Today I cooked up a big pot of vegan stew. With all of the right spices and veggies, it resembles beef stew.

With two new-to-me cameras in my possession, I’m going through the process of testing the very old (70-years old) shutters to see if they’re working correctly. I know that they’re opening and closing properly — that’s not always the case with old cameras — but I need to know exactly how fast the shutter speeds are if I want to get consistent exposures. To do that, I photograph a gray card at every shutter speed, changing the aperture so that each shot has the same exposure value. In theory, each exposure will create a negative of the same density. The only way to know if all is well is to check the negatives when they return from the lab. If the shutter speeds are way off, the gray card won’t be gray — it will be either too bright or too dark, depending on whether the shutter speeds are too slow or fast.

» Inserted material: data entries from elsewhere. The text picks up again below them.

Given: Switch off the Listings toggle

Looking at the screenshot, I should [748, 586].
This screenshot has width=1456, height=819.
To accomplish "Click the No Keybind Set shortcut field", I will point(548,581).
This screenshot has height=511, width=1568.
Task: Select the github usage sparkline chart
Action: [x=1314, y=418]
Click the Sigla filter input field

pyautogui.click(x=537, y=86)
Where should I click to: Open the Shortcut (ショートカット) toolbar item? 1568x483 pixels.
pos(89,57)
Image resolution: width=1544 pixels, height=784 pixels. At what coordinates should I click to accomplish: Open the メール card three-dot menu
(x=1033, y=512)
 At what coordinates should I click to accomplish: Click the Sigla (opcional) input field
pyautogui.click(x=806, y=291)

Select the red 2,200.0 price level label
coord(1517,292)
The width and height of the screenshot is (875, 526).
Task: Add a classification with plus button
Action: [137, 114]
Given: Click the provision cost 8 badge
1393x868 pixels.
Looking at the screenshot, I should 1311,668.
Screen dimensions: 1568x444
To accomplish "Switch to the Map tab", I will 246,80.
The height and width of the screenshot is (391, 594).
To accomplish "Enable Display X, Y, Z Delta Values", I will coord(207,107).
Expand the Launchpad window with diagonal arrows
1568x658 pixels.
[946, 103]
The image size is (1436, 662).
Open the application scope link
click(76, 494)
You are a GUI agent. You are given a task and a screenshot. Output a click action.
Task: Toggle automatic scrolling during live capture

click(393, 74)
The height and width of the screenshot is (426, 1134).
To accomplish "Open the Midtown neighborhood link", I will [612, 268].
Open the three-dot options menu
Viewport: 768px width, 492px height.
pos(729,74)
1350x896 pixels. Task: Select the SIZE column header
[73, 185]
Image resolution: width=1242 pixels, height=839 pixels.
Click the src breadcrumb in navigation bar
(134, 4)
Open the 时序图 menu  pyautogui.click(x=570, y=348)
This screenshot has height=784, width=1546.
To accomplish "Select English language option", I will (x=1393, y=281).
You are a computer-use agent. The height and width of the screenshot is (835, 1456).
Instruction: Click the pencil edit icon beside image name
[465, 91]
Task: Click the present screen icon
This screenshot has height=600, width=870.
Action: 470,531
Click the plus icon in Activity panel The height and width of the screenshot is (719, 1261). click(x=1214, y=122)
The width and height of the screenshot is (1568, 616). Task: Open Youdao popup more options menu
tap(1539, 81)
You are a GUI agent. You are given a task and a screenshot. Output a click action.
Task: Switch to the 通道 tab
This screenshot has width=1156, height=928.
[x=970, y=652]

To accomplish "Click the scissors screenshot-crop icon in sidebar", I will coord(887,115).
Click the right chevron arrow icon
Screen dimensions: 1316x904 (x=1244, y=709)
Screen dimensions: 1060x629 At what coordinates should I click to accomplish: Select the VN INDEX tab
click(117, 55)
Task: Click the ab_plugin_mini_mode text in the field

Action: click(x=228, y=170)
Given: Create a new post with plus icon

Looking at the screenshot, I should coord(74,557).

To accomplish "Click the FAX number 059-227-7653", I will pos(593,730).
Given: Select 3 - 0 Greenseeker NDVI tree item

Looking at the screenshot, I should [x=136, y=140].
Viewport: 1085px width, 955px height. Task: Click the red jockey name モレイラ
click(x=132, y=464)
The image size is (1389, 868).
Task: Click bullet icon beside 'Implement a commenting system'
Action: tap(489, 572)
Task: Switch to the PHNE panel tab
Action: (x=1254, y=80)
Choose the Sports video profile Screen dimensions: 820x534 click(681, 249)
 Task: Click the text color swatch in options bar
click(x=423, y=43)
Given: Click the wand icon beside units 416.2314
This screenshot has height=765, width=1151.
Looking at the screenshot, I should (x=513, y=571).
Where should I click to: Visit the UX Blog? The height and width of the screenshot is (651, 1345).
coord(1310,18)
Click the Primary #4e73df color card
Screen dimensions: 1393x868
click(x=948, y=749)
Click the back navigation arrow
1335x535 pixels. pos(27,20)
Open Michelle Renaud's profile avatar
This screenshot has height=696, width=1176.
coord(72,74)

With vintage cameras, the shutter speeds usually get slower with age.

The Agony of Buying a 40-year old Camera on Ebay

So many choices, so many ways to be disappointed, so many risks.

I couldn’t focus on anything but cameras today. Cameras and film scanners. Then I started lurking around Ebay. I’m a camera addict, and Ebay is my dealer.

Despite my trepidation about buying a used camera on Ebay, I’ve bought three working cameras in the last 7 years — a big Polaroid camera for which film is no longer made, a Nikon F3, and an 80-year old Rolleiflex, which works like a charm. Now I want a little Rollei 35 to carry with me while I’m out and about. I have other cameras, but they’re alarmingly huge and conspicuous and I want to be discrete as a mouse, just going here and there without being given away by a foot-long lens sticking out from my jacket.